Siempre me ha gustado un evangelio apócrifo, no recuerdo el nombre, en el que un soldado romano, al encontrarse con Jesús niño en Nazaret, le pregunta: "¿De quién eres hijo?". El diálogo que se produce es muy curioso. Jesús habría respondido: "Llamo papá a alguien que no es mi papá, porque mi verdadero padre es Otro". El soldado siente curiosidad y piensa que el niño no tiene las ideas claras: “Explícale mejor”. Y él: «Sí, porque debes saber que tengo un Padre que se ve y un Padre que no se ve». «¿Entonces tienes dos papás?». «Pero no - responde Jesús - mi verdadero Padre es uno muy poderoso, el otro es alguien que trabaja aquí en Nazaret». El soldado, impaciente, se marcha.
Las palabras de Pablo VI pronunciadas en Nazaret con motivo de su visita a Tierra Santa siempre han ejercido para mí una gran fascinación. En aquella ocasión el sabio maestro apeló a sus años de infancia y, sin vergüenza alguna, el Papa dijo: "Oh, cómo nos gustaría volver a ser niños e ir a esta escuela sublime de Nazaret". En ese pequeño pueblo, en esa sagrada familia, como en un cofre de tesoros, Dios había colocado los tesoros de la creatividad: la obediencia amorosa de José, la disponibilidad de María para pronunciar su sí y la gran obra maestra de la humanidad que fue Jesús. Precisamente a la sombra de José y María que, en aquella casa, Jesús aprendió a ser hombre.

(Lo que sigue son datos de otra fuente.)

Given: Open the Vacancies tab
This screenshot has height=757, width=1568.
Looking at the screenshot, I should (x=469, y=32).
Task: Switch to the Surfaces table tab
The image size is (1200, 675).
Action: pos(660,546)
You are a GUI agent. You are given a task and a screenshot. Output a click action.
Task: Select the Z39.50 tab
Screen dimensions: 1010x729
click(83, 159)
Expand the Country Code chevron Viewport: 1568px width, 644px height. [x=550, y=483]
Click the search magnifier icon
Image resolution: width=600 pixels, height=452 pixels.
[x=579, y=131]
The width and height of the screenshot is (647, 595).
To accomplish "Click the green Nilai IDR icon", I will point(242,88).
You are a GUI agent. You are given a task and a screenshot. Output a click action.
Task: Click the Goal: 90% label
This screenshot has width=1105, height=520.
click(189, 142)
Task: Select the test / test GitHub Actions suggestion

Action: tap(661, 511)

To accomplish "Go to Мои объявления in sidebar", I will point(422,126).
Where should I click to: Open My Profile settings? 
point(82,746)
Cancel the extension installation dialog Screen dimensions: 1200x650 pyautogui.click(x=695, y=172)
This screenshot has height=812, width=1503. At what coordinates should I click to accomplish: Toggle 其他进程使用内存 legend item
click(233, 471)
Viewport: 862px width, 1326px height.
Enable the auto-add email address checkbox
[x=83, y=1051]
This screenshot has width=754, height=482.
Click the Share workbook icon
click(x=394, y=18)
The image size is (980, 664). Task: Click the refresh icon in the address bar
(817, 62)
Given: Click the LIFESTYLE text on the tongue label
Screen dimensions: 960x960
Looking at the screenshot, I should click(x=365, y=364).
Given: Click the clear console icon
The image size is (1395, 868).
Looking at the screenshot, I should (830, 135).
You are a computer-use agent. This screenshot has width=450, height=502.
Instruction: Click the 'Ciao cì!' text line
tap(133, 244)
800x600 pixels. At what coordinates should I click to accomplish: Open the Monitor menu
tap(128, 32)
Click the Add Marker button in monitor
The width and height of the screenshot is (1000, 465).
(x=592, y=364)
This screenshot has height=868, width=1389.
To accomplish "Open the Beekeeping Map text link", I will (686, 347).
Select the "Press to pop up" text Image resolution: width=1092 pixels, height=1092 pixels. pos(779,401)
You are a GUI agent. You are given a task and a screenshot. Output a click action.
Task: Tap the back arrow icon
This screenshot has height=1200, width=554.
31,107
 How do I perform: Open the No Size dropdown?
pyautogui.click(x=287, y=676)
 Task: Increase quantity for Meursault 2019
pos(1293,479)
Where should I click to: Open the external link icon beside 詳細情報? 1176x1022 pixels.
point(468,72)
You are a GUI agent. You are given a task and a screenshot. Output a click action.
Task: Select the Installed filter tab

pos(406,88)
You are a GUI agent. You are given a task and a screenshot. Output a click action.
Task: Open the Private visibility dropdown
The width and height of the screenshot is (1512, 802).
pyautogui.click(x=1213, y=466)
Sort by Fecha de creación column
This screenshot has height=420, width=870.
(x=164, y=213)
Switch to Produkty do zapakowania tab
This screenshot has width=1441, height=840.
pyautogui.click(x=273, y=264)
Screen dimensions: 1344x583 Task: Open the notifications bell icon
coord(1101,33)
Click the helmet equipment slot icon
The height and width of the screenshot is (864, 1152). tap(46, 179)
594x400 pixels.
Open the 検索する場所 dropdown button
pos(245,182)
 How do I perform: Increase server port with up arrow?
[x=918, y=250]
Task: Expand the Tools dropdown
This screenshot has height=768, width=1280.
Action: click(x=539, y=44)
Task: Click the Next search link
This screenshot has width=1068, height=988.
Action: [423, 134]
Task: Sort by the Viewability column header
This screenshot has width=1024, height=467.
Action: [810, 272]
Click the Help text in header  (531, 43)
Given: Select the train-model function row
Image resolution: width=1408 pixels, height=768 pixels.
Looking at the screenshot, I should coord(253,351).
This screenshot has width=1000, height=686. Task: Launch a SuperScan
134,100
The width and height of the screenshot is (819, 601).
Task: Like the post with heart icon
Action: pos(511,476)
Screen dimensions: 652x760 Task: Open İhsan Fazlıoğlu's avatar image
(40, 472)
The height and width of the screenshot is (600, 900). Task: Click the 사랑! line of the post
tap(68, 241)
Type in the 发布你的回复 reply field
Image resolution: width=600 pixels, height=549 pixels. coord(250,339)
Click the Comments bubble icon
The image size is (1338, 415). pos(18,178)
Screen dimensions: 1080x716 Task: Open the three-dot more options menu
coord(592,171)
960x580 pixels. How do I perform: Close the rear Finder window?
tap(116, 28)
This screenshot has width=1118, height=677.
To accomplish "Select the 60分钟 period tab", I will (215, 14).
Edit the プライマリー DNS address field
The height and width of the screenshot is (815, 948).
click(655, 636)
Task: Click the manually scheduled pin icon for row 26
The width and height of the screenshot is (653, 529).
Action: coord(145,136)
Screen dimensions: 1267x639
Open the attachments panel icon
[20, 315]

El primer día de cada año es como una página en blanco que hay que llenar de sueños, anhelos, anhelos y bendiciones. En una página de poesía hay unas cuantas palabras que flotan como nenúfares en un mar blanco. El blanco de la página ayuda al lector a dar carne a los sentimientos del poema, la carne de la vida. En este período la liturgia nos exhorta a darle alma al tiempo, a reconocer los signos que Dios traza en el cielo del tiempo. Comprender el tiempo es comprender las intenciones de Dios. La Divina Providencia guía todos los siglos y nos pide a cada uno de nosotros que escribamos una nueva página de su plan.